As a periodontist, Pack believed in the importance of dental hygienists, but their introduction required changes to the 1984 Dental Act. Pack advocated for changes to the Act, but a 1989 amendment did not use the word 'hygienist' and, although it allowed for 'auxiliary' dental workers, it did not prescribe their training. Pack chaired an NZDA committee to devise a training course for hygienists, which was presented to the NZDA Board in 1990. When the Board prevaricated, Pack asked them why they were "behaving like a load of lily-livered chickens". The vote went her way, and eventually a dental hygienist training curriculum was adopted by the NZQA in 1992. Unable to persuade the Dean of the Dental School, Martin Kean, to introduce training for hygienists, Pack arranged for the Otago Polytechnic to take on the work, with the first dental hygienists graduating in 1995.

Pack published more than a hundred papers, and was co-editor with Hubert Neuman of the book Periodontal Needs of Developing Nations, published in 1996. Her research covered folate mouthwashes, oral hygiene techniques, the effects of smoking on periodontal disease and the development of a sheep model for Guided Tissue Regeneration. Pack was promoted to Associate Professor at the university in 1986, and was head of department in 1993.

=== Service ===
In 1997 Pack was elected as the first female President of the ANZ Division of the International Association for Dental Research (IADR; now the International Association for Dental, Oral, and Craniofacial Research). Pack was a founding member of the Asian Pacific Society of Periodontology, served as president of the NZ Society of Periodontology for two years from 1990, and was elected to the board of the International Academy of Periodontology in 1999, serving as president from 2003 to 2005.

Pack was editor of the Journal of the New Zealand Society of Periodontology from 1982 until 2004. She served on the editorial boards of a number of journals, including the International Journal of Periodontal Clinical Investigations, the Journal of Dental Research, the Journal of Aesthetic Dentistry, the Indian Journal of Dental Research, and the Journal of the International Academy of Periodontology.

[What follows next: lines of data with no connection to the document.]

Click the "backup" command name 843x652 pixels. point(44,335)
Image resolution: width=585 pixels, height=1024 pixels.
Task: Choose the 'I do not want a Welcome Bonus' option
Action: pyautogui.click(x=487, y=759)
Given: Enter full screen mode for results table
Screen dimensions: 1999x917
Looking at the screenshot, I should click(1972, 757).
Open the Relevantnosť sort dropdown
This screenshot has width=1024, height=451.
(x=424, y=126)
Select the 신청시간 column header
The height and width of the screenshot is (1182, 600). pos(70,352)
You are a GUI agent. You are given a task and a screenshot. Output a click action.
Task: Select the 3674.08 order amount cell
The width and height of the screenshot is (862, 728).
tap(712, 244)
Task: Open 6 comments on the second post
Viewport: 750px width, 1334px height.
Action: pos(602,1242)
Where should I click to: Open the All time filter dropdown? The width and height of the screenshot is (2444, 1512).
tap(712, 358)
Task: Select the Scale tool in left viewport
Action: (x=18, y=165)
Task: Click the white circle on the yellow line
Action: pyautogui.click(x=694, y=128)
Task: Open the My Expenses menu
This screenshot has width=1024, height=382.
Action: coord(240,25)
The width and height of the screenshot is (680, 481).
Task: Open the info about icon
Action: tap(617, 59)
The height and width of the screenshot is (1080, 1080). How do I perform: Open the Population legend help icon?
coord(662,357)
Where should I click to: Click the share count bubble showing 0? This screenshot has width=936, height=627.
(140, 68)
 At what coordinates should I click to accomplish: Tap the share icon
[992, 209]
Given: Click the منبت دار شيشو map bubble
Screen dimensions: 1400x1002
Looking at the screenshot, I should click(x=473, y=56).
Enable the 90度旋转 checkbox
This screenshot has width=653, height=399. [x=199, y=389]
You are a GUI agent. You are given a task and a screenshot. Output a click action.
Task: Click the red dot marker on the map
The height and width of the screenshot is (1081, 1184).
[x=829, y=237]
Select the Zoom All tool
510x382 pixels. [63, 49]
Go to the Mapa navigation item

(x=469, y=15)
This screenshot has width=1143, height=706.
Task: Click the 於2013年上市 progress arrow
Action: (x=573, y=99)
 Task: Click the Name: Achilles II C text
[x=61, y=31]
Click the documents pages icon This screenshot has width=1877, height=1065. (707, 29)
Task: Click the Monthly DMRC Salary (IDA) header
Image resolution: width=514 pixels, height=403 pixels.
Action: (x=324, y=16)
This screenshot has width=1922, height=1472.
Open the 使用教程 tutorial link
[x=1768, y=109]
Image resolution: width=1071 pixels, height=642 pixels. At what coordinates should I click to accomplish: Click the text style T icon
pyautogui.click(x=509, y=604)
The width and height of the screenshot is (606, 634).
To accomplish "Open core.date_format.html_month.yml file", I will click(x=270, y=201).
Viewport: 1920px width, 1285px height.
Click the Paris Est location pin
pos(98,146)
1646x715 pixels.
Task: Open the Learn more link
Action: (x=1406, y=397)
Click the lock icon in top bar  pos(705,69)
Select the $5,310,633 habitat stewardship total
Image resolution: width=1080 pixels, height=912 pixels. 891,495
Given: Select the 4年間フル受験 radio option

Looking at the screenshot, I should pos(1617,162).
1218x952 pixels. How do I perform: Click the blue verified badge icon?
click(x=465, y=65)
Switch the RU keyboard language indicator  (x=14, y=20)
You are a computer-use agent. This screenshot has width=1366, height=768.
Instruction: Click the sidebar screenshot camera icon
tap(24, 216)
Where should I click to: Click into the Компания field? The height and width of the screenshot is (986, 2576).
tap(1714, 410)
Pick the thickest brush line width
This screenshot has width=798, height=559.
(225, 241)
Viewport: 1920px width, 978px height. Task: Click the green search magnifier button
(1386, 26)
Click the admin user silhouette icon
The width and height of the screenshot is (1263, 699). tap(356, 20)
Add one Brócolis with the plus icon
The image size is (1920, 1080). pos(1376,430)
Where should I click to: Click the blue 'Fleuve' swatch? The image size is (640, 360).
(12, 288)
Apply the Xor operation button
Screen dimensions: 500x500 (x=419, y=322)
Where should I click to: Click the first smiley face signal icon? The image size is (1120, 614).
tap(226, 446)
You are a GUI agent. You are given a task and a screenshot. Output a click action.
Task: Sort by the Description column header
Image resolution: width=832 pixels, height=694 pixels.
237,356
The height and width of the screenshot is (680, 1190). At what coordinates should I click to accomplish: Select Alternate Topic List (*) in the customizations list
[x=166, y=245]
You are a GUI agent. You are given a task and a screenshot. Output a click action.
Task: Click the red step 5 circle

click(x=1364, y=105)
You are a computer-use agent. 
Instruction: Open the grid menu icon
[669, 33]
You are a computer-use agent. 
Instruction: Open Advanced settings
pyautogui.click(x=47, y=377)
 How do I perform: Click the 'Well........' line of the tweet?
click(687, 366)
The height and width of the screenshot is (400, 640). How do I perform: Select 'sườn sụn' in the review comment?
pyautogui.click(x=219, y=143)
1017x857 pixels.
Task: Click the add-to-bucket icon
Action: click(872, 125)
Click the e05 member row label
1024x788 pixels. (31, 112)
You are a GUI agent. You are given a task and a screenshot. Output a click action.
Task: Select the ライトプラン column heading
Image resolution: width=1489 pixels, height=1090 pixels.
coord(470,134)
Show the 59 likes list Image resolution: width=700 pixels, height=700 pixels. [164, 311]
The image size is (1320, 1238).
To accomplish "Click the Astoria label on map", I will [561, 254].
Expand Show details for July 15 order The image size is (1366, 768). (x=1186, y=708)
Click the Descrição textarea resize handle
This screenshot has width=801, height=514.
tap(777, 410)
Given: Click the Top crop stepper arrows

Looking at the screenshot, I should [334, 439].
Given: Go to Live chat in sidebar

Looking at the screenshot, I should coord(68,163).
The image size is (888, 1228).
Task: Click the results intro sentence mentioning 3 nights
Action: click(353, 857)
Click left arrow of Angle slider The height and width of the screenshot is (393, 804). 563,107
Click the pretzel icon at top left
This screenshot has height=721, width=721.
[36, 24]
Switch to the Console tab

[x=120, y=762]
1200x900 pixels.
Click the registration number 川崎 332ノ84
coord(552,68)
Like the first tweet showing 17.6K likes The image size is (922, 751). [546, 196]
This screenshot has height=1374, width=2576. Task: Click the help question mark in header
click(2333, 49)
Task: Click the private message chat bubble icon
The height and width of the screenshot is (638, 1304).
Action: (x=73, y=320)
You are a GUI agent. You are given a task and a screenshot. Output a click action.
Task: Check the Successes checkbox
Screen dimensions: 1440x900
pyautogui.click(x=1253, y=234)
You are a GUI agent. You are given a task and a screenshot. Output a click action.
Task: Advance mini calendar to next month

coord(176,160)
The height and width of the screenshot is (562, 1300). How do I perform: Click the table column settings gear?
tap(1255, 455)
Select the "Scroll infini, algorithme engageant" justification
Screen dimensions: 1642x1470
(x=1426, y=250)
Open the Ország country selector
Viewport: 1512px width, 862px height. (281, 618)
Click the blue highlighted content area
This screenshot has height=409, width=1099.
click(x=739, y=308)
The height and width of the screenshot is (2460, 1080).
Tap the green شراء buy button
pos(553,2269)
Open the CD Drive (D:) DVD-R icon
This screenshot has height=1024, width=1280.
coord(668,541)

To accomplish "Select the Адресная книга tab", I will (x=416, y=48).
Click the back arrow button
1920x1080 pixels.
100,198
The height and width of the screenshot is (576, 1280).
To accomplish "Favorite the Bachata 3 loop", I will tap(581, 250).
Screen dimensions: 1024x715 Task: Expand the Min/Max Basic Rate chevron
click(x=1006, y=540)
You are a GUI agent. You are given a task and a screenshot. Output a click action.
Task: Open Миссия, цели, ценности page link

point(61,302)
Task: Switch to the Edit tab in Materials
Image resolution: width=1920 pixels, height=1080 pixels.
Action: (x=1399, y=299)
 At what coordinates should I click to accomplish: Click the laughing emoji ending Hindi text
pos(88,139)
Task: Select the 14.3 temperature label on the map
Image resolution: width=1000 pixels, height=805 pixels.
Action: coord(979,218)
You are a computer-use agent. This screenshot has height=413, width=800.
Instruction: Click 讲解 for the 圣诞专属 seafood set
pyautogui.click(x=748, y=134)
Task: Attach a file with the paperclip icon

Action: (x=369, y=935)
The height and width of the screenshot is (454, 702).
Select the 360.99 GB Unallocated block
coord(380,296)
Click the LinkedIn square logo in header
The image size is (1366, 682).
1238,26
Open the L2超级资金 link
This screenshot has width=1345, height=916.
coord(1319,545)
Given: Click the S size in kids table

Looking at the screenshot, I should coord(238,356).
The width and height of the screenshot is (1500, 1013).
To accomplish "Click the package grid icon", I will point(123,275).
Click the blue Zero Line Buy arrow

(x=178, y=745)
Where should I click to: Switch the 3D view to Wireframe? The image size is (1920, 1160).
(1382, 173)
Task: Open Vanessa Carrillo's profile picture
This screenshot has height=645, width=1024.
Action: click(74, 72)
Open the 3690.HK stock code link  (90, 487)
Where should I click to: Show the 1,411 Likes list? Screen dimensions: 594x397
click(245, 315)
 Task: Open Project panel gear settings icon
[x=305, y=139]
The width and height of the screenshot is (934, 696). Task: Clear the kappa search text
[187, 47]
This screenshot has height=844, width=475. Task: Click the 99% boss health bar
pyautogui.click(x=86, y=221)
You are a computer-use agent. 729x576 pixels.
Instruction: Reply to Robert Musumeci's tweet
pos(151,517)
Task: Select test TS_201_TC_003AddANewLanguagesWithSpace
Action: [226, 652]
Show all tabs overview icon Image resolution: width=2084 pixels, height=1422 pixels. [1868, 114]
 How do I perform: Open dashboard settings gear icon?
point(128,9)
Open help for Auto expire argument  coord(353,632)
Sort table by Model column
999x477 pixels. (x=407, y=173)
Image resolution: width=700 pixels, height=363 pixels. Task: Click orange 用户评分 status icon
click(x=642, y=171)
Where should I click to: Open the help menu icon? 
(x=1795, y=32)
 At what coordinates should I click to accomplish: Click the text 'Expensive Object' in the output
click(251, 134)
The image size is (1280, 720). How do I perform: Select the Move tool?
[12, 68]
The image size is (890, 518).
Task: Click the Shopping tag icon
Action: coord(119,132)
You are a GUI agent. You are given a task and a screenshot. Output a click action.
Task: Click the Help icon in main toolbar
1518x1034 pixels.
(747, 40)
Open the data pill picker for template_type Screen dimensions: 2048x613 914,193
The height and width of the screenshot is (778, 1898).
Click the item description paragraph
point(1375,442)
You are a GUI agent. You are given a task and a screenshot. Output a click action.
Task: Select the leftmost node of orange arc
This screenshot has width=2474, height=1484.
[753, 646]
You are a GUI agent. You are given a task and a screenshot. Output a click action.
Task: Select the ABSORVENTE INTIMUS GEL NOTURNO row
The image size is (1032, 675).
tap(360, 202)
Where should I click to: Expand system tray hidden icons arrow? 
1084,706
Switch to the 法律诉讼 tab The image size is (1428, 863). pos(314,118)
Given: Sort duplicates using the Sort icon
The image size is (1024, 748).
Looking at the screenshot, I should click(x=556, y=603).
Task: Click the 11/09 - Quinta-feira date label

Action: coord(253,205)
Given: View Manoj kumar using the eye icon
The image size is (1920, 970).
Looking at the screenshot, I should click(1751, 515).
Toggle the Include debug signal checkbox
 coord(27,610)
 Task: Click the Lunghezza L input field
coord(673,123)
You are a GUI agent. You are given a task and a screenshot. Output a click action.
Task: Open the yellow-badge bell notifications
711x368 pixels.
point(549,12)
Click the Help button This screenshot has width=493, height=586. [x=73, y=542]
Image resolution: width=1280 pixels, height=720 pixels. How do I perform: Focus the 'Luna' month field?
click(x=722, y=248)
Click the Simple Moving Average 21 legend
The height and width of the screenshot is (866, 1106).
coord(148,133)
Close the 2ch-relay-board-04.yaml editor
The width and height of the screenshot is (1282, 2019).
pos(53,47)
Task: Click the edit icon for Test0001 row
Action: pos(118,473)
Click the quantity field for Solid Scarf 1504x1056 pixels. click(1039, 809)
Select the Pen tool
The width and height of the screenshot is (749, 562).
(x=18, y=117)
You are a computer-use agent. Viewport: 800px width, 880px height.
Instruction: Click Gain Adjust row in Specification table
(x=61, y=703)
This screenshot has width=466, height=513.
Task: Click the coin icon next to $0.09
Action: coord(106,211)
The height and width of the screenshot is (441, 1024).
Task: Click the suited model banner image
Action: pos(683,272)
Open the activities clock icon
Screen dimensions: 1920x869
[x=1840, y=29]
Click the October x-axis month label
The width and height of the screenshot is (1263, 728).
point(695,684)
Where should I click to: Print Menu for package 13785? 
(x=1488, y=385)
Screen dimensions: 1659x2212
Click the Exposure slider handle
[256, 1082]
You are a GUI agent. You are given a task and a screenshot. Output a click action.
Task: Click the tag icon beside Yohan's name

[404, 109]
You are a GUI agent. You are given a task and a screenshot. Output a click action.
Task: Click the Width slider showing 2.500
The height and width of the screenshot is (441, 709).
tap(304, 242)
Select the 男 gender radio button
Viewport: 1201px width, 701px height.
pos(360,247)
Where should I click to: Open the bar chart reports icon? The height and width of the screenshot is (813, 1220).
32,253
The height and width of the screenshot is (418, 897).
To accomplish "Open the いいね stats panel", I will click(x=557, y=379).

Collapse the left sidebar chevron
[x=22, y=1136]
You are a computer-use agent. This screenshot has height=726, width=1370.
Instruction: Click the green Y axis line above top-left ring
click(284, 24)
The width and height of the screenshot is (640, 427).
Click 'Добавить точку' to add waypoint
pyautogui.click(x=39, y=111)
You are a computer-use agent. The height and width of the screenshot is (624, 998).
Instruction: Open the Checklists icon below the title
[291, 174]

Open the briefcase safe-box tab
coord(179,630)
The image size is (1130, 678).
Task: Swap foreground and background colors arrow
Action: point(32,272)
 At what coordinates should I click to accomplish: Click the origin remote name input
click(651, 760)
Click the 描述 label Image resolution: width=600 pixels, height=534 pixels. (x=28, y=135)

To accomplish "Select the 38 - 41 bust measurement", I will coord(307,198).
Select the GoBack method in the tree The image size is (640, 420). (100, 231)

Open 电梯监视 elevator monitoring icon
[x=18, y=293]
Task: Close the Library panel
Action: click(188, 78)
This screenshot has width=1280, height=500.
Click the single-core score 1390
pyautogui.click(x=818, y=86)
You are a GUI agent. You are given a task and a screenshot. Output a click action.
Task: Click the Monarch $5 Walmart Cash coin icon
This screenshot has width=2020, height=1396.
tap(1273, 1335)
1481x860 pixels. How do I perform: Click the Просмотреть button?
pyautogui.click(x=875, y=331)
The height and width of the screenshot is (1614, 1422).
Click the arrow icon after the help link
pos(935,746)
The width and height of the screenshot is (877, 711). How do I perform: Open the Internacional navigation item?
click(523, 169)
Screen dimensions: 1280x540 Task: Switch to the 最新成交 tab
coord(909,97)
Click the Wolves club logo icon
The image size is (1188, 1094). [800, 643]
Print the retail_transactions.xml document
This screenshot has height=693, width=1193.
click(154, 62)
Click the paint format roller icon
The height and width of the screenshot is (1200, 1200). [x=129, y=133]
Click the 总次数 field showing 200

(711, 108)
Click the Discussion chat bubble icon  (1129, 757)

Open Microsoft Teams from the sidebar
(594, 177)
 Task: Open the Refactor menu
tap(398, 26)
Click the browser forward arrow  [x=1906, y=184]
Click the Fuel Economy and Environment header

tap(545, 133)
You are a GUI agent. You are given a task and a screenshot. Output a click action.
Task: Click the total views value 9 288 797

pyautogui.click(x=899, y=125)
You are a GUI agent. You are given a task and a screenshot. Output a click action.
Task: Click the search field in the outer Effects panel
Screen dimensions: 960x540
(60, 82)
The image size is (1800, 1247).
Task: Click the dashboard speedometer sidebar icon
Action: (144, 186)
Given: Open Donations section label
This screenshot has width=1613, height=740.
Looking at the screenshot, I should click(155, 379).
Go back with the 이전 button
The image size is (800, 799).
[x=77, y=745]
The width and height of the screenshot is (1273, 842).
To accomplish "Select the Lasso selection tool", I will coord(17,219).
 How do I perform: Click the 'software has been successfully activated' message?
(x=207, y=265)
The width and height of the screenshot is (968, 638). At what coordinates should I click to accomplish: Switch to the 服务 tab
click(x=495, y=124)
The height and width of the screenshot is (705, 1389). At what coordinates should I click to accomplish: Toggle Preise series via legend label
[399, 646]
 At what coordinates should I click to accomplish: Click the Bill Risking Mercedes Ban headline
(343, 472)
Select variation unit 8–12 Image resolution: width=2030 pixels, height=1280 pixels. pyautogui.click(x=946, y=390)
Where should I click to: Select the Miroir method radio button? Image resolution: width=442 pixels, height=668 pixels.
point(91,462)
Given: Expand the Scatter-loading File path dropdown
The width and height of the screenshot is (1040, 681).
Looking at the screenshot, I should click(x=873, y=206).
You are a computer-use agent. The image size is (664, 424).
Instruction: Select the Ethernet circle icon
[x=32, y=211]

Pack retired from the university as an associate professor after thirty years, and worked as a Visiting Professor at the University of the South Pacific in Fiji. In 2005 she opened a practice in Nelson with her daughter, from which she retired in 2012.

== Awards and recognition ==
In the 2001 Queen's Birthday Honours, Pack was appointed a Member of the New Zealand Order of Merit, for services to dentistry. The same year, she received the Alan Docking Science Award from the IADR, and was elected as the first female fellow of the New Zealand Dental Association. In 2024 Pack was awarded the Australian and New Zealand Academy of Periodontology's Order of Merit.

== Personal life ==
Pack married John Barker in 1978, and the couple have a daughter. She moved to Golden Bay / Mohua in 2005. As of 2025, she lives in Patons Rock. Pack's hobbies include choral singing, country dancing and gardening.